Malédiction disponible

30 septembre 2007

Je vous ai déjà parlé de mon irrésistible tendance à ne m’intêresser qu’à des mecs indisponibles.

Je m’en plains souvent et beaucoup, mais je sais qu’au fond, inconsciemment je le fais exprès, comme si mon cerveau était incapable de porter de l’intérêt aux mecs disponibles.

Le pire, c’est que même le « hasard » me suit dans cette habitude désastreuse pour mon équilibre relationnel. Admirez donc l’artiste.

Hier soir, anniversaire de Nath, on échoue dans une boîte de nuit blindée. A priori plusieurs centaines de mecs, des mignons, des vieux, des jeunes, des saouls, des sobres. Donc théoriquement j’ai de quoi choper quelque chose.

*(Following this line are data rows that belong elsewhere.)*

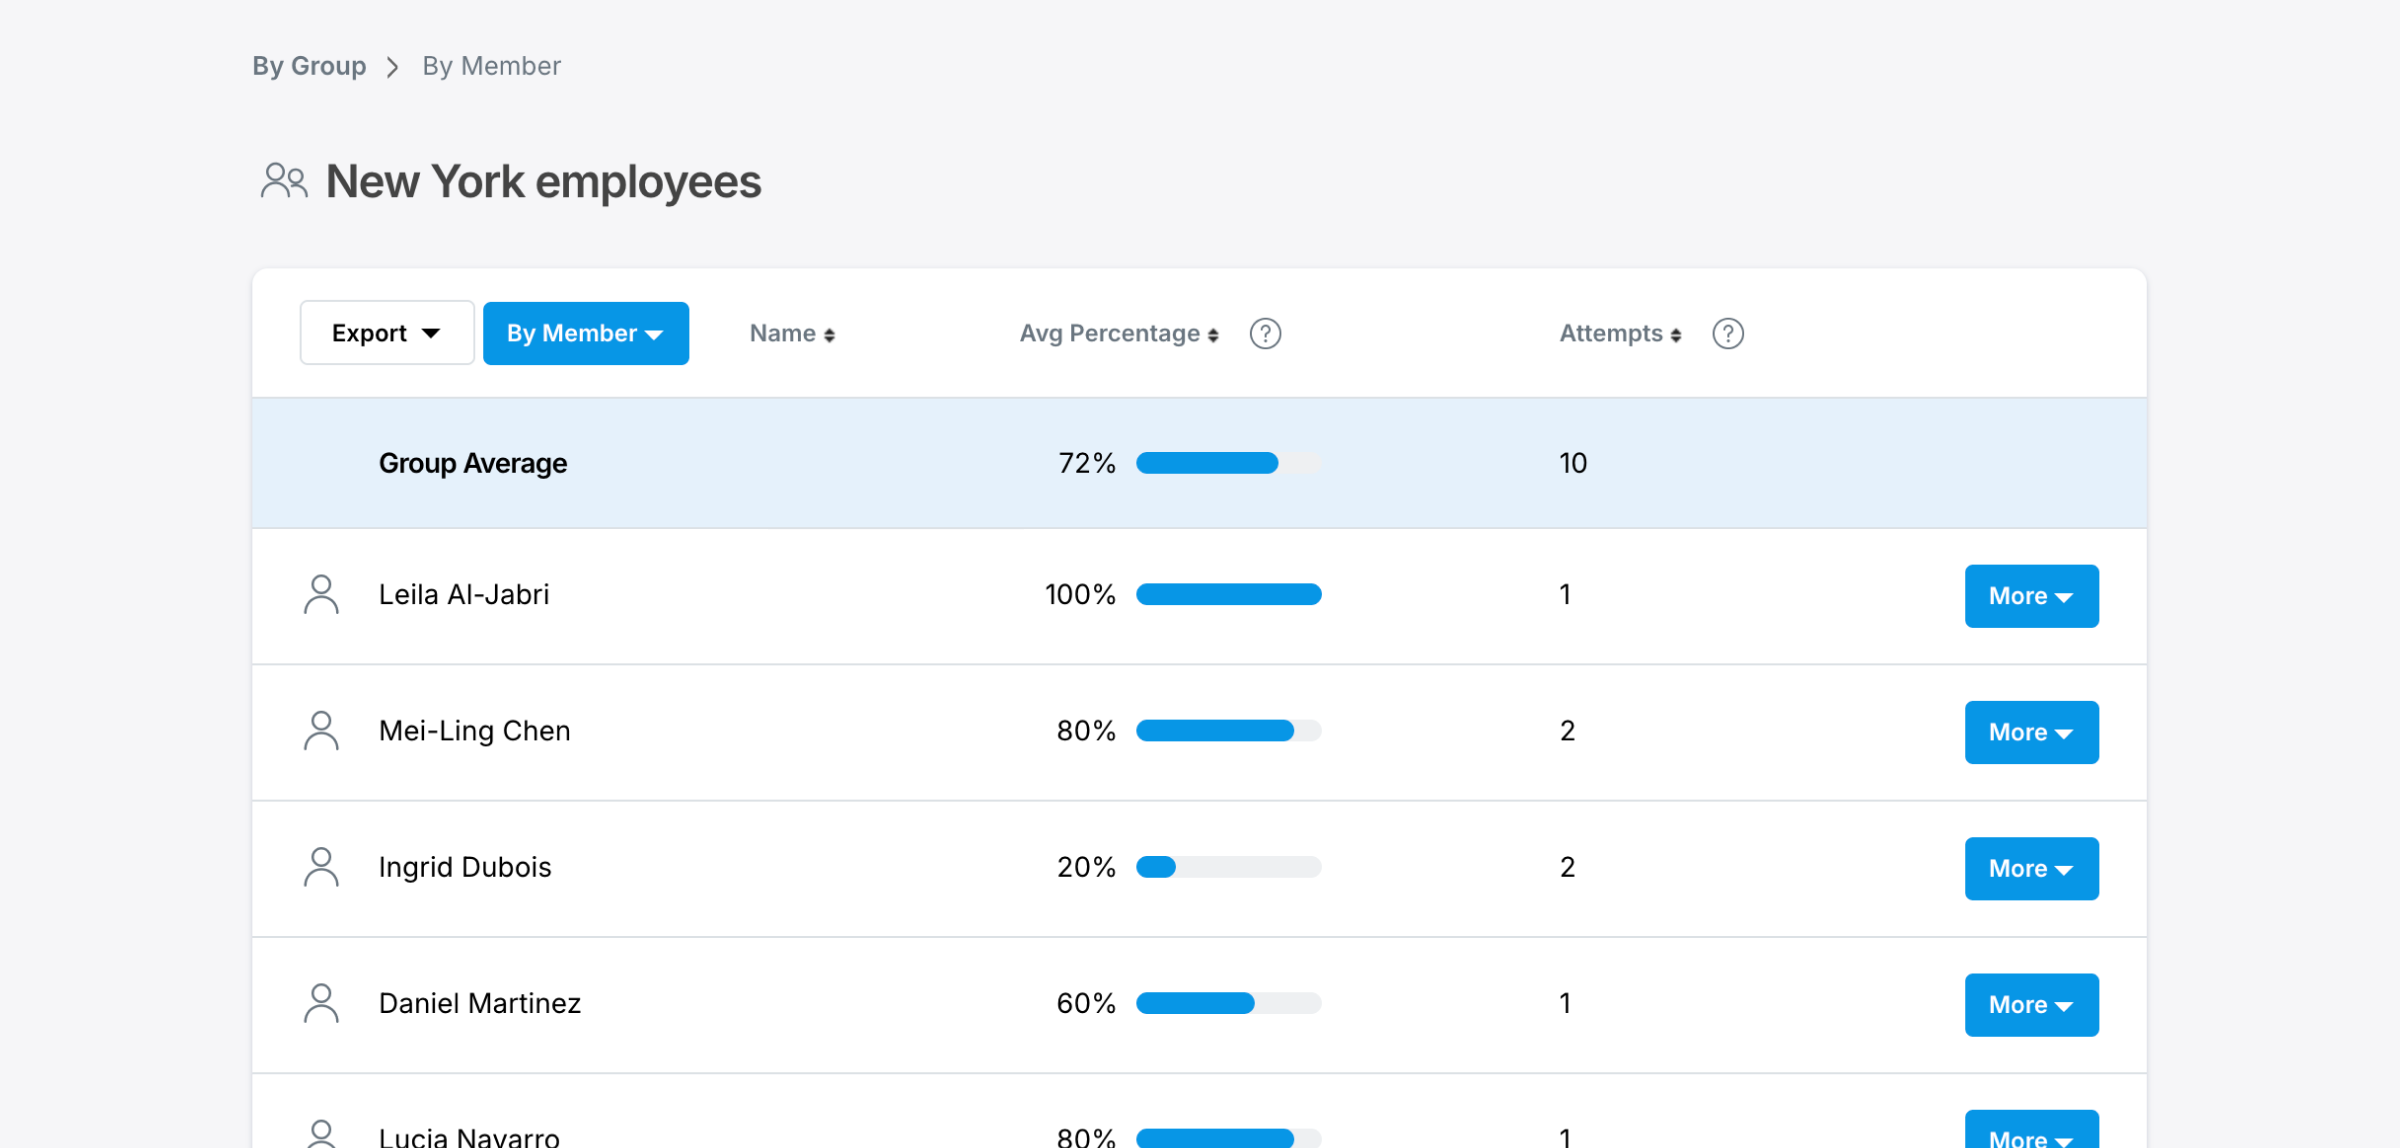Click the group people icon beside the title

click(284, 182)
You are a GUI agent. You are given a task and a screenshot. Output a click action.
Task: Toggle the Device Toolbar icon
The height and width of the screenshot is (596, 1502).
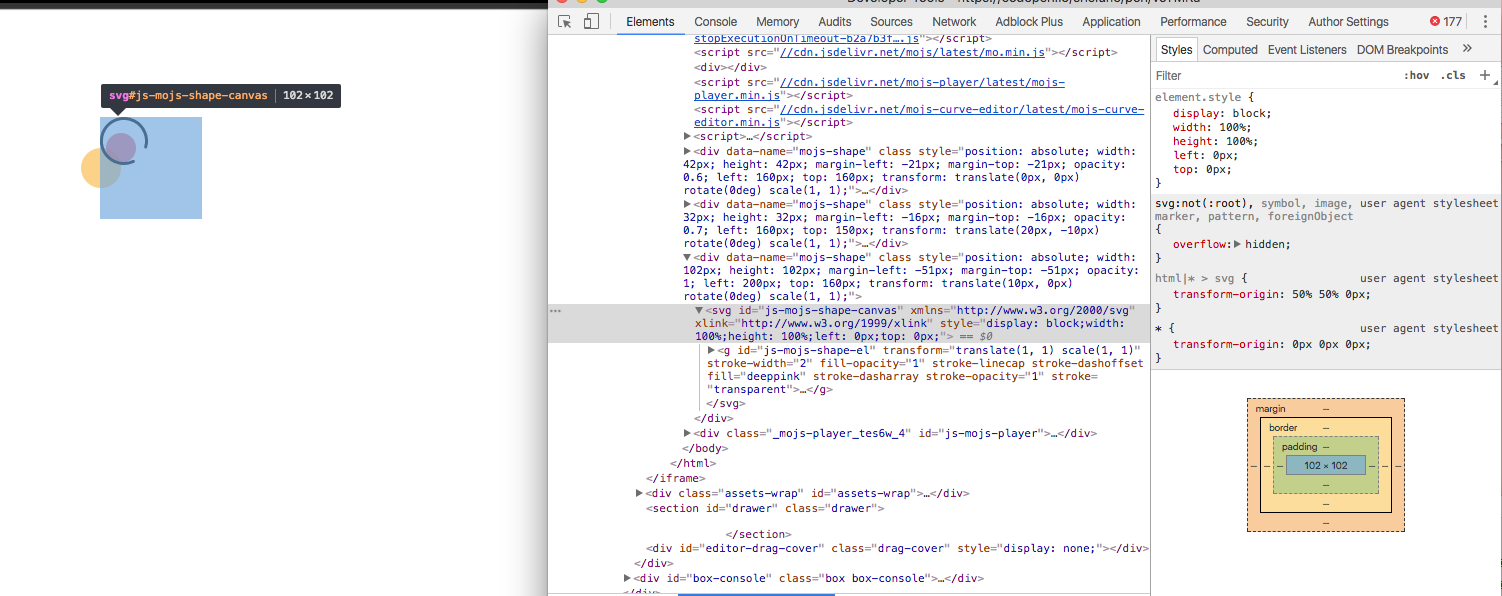(x=590, y=20)
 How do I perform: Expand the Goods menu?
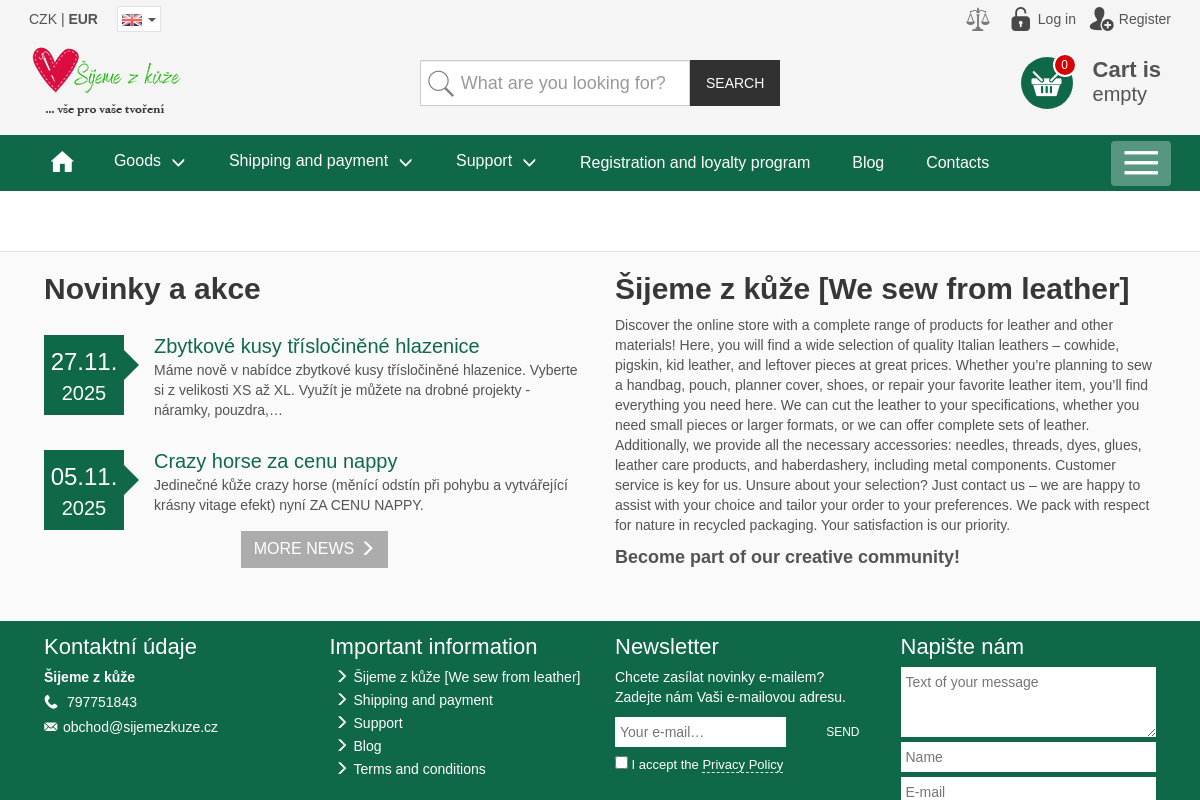149,161
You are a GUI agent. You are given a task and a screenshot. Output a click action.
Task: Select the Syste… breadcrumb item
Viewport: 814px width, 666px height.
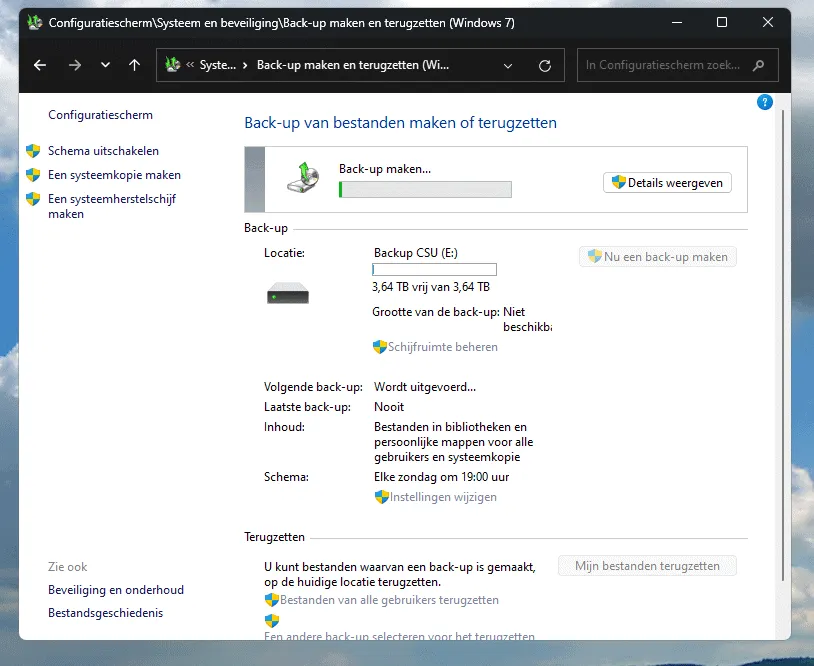(218, 66)
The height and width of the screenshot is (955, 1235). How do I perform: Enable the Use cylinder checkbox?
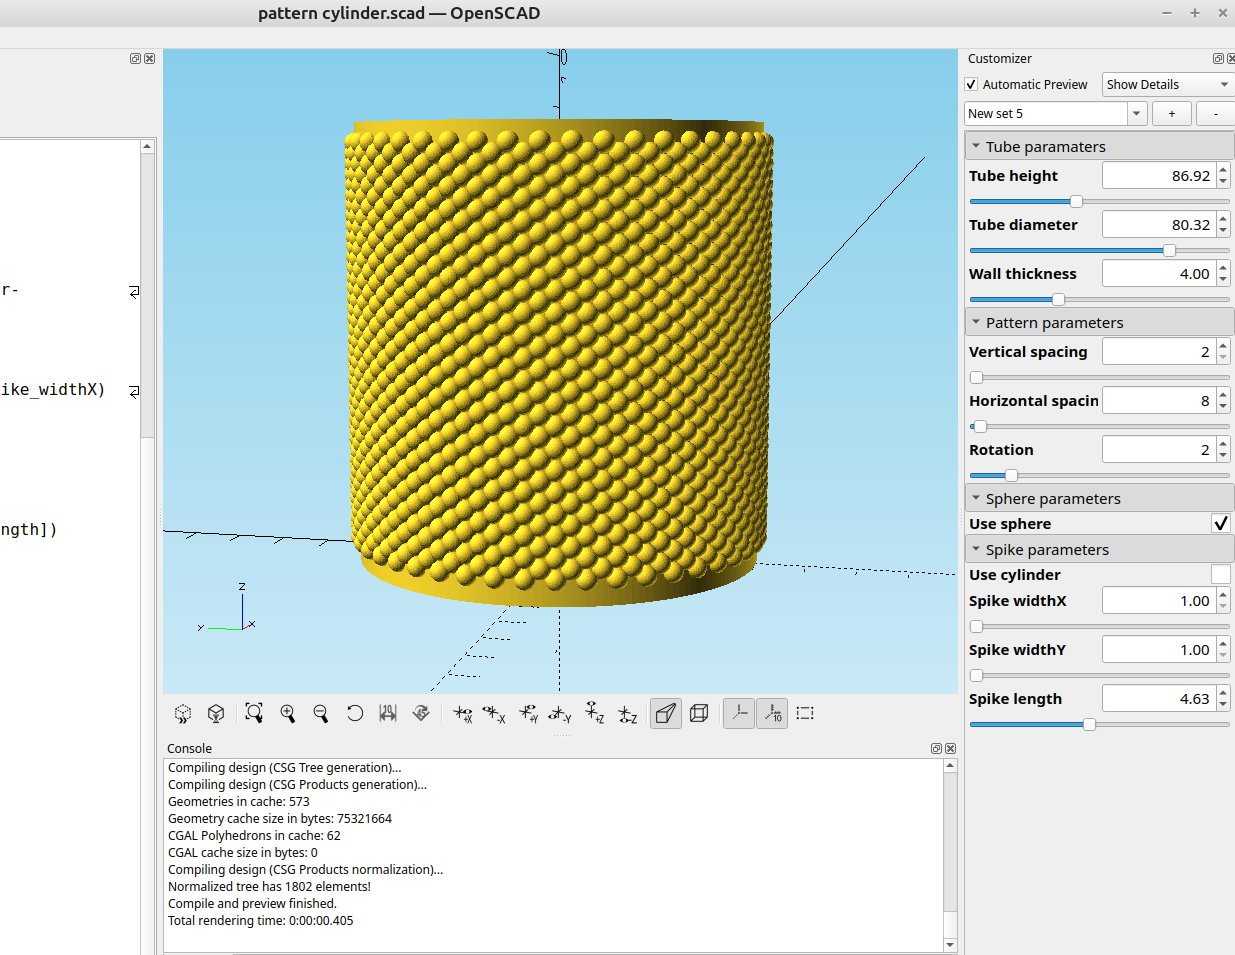(1220, 575)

Ce qui arrive, je tombe littéralement sur un mec sur la piste, enfin, disons que je le bouscule. On engage la conversation, je soutiens mordicus qu’il est dans un état pire que moi. Il me prouve le contraire en se mettant à cloche pied, en passant son bras sous sa jambe et en se touchant le nez. Evidement avec mes talons je n’y arrive pas. Je proteste. Je râle que comme j’ai des chaussures de fille ça ne compte pas. On papote, il m’offre une vodka pomme, il prend un rhum ananas (pouah c’est trop sucré ça). On papote. On se roule des pelles, il a de faux air de Sexy Bâtard dans le regard. Bref, c’est le genre de moment qui donne généralement prolongation autour d’un verre en journée.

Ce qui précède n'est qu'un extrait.